_TEXTO FORNECIDO:_

--------------------------------

Rita Casaro
Além de sólida formação técnica e científica, exige-se dos futuros profissionais que tenham competências como capacidade de se comunicar e trabalhar em equipe. Ainda, precisam estar atentos às demandas e tecnologias da atualidade, sendo capazes de enfrentar questões como os desafios da transição energética e da mobilidade urbana e de utilizar as ferramentas disponíveis, a exemplo da inteligência artificial e big data.
Como garantir esse padrão nos 5.344 cursos de engenharia oferecidos por 1.360 instituições de ensino no Brasil foi tema no 51º Congresso Brasileiro de Educação em Engenharia (Cobenge), realizado entre os dias 18 e 20 de setembro último, no Rio de Janeiro. “Este ano nós debatemos bastante a questão das diretrizes curriculares porque elas estão em implantação; a nova edição foi em 2019, com alteração em 2021. Também a inovação, as temáticas emergentes que estão perpassando o mundo todo, que engenheiro se pretende formar para atender ao século XXI”, resume Adriana Tonini, presidente da Associação Brasileira de Educação em Engenharia (Abenge), entidade promotora do evento, e professora do Centro de Educação Aberta e a Distância da Universidade Federal de Ouro Preto (Ufop).

--------------------------------

_DADOS APRESENTADOS:_
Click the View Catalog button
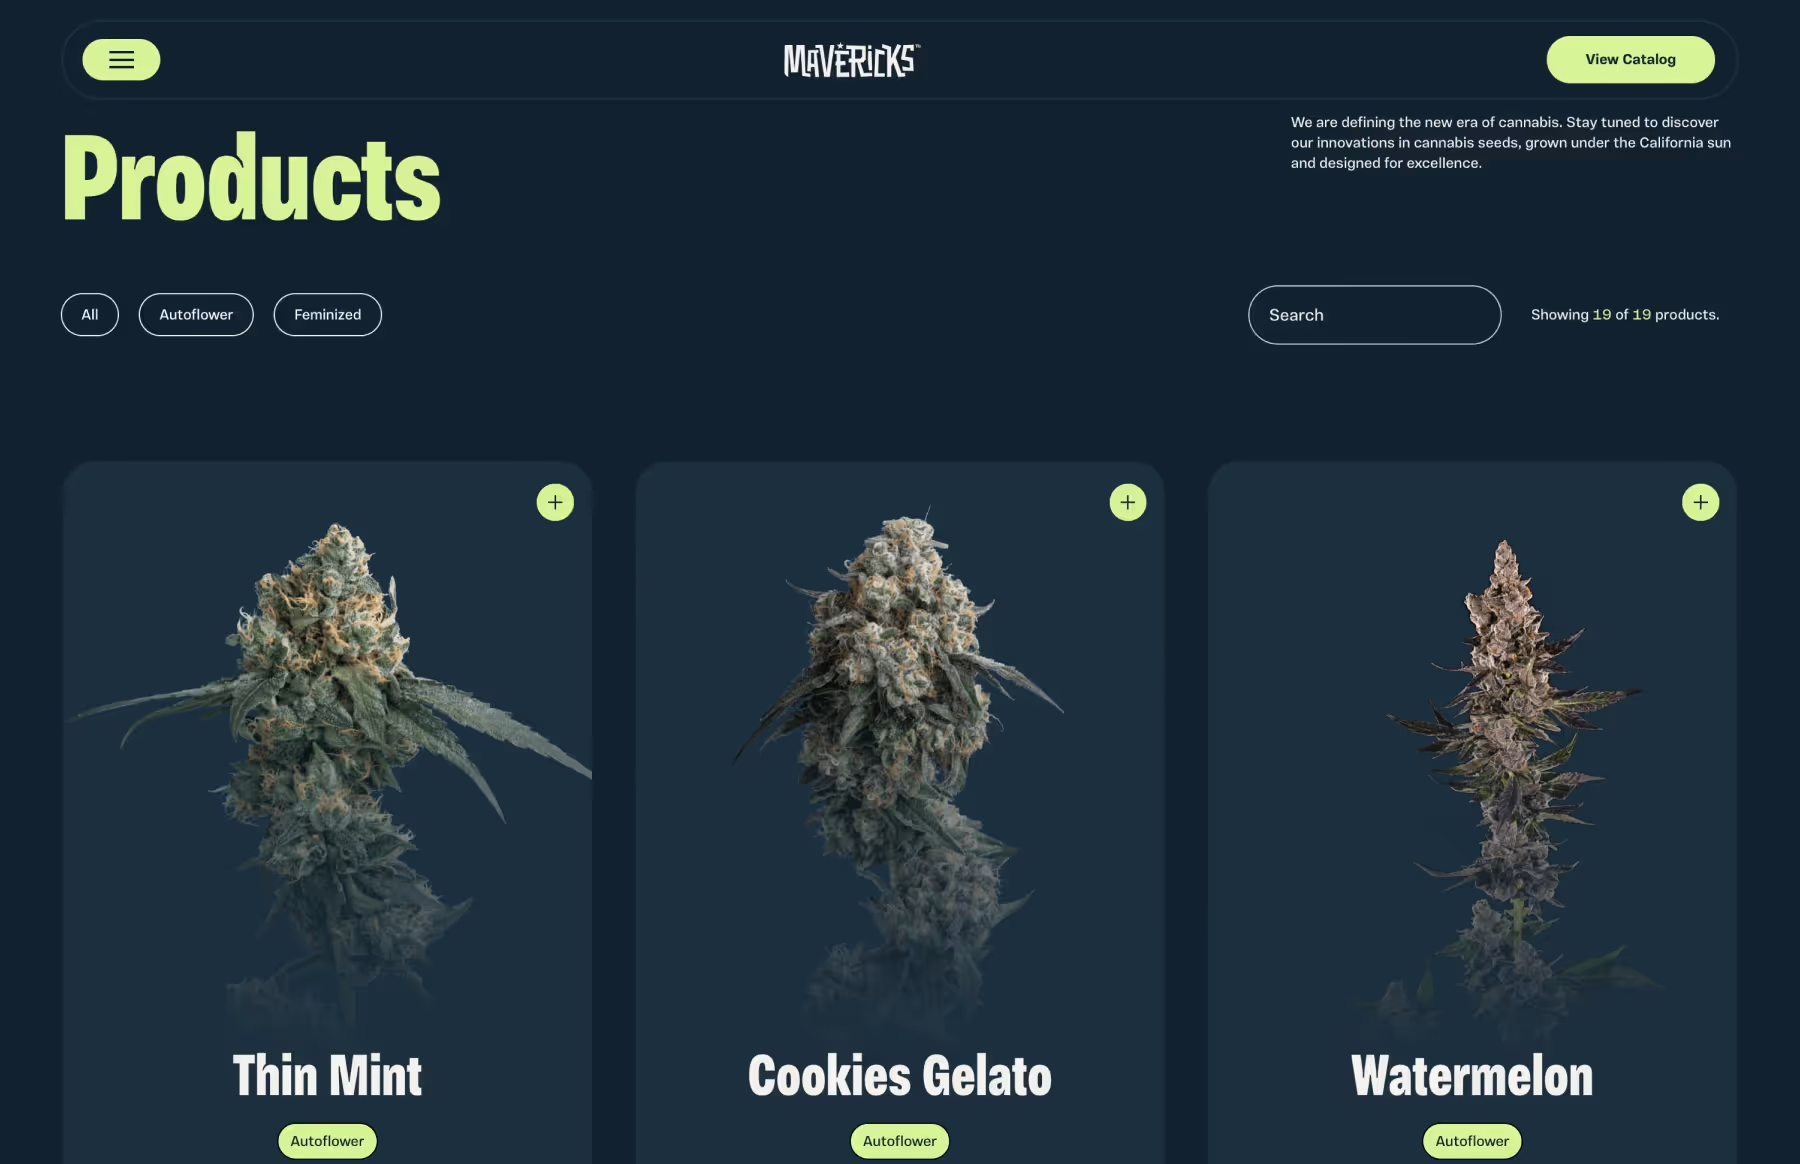The image size is (1800, 1164). pos(1630,60)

--------------------------------

_TAREFAS A REALIZAR:_
• 1. Indique se cada afirmação concorda com o texto fornecido, respondendo sim ou não e citando literalmente as palavras do texto que decidem a questão: (a) O 51º Cobenge foi realizado no Rio de Janeiro. (b) No Brasil são oferecidos 1.360 cursos de engenharia. (c) A nova edição das diretrizes curriculares saiu em 2021.
• 2. Devolva, do texto fornecido, tudo o que vai desde "Como garantir esse" até "Ouro Preto (Ufop).", copiado sem nenhuma alteração.

_LISTA DE RESPOSTAS:_
• 1.
(a) Sim: "realizado entre os dias 18 e 20 de setembro último, no Rio de Janeiro"
(b) Não: "5.344 cursos de engenharia oferecidos por 1.360 instituições de ensino"
(c) Não: "a nova edição foi em 2019, com alteração em 2021"

• 2.
Como garantir esse padrão nos 5.344 cursos de engenharia oferecidos por 1.360 instituições de ensino no Brasil foi tema no 51º Congresso Brasileiro de Educação em Engenharia (Cobenge), realizado entre os dias 18 e 20 de setembro último, no Rio de Janeiro. “Este ano nós debatemos bastante a questão das diretrizes curriculares porque elas estão em implantação; a nova edição foi em 2019, com alteração em 2021. Também a inovação, as temáticas emergentes que estão perpassando o mundo todo, que engenheiro se pretende formar para atender ao século XXI”, resume Adriana Tonini, presidente da Associação Brasileira de Educação em Engenharia (Abenge), entidade promotora do evento, e professora do Centro de Educação Aberta e a Distância da Universidade Federal de Ouro Preto (Ufop).